Exercise: Copy each line below in which the word "computer" occurs.
Segment Start: Extracted entries
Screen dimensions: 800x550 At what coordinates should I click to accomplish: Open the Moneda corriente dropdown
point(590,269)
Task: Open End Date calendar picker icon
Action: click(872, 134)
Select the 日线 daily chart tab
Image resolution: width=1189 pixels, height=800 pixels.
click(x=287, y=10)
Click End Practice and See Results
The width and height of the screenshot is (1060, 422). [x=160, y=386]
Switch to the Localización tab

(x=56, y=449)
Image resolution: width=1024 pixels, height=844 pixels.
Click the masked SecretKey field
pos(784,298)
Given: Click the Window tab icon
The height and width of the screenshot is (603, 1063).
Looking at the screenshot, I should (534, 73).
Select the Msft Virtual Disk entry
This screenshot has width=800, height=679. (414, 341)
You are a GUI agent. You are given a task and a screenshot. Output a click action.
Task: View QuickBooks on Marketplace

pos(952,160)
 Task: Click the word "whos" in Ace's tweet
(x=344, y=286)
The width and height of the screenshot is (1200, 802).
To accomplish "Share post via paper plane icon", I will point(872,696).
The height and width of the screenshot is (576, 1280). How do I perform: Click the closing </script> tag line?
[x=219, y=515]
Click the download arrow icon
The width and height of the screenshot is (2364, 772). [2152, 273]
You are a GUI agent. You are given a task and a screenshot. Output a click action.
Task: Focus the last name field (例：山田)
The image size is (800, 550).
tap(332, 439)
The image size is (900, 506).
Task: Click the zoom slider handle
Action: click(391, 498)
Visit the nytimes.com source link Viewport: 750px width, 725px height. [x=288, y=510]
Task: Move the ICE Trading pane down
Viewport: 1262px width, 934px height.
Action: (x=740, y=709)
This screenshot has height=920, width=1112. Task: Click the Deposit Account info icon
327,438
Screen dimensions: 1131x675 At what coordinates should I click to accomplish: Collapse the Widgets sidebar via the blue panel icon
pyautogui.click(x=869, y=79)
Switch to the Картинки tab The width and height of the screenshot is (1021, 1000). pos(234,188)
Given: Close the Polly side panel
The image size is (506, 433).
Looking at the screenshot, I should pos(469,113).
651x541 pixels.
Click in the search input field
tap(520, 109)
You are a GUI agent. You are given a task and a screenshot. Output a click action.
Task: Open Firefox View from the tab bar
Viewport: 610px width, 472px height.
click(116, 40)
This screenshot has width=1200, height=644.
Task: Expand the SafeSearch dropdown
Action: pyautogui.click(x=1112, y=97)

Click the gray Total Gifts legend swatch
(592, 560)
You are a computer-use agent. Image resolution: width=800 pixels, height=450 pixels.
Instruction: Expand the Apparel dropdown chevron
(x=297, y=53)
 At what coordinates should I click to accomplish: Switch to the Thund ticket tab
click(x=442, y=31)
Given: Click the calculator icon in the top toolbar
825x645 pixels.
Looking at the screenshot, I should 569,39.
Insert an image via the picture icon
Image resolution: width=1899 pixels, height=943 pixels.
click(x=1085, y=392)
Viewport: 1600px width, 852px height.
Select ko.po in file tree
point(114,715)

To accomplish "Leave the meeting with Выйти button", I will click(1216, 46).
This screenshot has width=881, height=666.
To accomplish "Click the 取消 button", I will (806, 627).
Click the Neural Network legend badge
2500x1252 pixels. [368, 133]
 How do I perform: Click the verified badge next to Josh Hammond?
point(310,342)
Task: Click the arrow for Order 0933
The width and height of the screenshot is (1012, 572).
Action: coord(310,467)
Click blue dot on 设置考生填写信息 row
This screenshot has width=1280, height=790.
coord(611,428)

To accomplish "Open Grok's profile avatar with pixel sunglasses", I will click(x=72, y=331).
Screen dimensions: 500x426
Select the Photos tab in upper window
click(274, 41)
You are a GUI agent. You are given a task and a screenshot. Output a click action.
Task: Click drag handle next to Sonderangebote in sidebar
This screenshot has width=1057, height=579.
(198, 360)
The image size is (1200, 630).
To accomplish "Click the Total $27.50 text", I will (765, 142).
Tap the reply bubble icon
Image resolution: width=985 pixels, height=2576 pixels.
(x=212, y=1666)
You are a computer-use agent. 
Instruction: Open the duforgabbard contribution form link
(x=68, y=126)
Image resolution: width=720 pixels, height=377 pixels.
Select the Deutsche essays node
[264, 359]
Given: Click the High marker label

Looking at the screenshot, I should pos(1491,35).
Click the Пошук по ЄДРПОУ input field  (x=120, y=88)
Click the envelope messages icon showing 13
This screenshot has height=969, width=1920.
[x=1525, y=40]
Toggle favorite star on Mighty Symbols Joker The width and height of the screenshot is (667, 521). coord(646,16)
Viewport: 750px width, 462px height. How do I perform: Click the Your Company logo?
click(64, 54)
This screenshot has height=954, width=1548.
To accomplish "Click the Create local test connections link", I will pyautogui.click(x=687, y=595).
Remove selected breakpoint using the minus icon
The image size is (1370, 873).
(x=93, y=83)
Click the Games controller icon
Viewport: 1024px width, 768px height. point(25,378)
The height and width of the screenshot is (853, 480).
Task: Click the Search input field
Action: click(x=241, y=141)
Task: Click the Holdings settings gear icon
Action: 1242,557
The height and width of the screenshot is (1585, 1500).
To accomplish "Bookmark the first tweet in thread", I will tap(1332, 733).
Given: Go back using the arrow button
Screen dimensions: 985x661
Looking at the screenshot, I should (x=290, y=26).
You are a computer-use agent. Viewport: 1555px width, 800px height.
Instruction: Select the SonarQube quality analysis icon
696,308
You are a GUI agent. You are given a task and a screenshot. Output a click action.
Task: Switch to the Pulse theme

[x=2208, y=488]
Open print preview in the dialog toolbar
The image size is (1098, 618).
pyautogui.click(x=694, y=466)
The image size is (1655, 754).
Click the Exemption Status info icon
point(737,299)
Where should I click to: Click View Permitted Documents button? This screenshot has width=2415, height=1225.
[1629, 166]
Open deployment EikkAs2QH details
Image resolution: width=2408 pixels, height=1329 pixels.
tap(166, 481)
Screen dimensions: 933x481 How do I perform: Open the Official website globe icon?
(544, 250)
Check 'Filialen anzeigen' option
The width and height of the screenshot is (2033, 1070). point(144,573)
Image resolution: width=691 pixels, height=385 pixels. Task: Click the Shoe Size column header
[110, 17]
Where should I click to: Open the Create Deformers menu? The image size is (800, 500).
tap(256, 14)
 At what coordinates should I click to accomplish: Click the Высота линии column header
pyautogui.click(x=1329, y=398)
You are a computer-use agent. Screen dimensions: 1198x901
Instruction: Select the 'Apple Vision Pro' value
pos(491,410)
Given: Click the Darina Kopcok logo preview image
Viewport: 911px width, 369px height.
Segment End: Extracted entries
Response:
You are a computer-use agent. Image resolution: width=800 pixels, height=450 pixels.
You are a computer-use agent. 
You are a computer-use agent. Viewport: 1555px width, 800px height.
You are a computer-use agent. Screen dimensions: 1198x901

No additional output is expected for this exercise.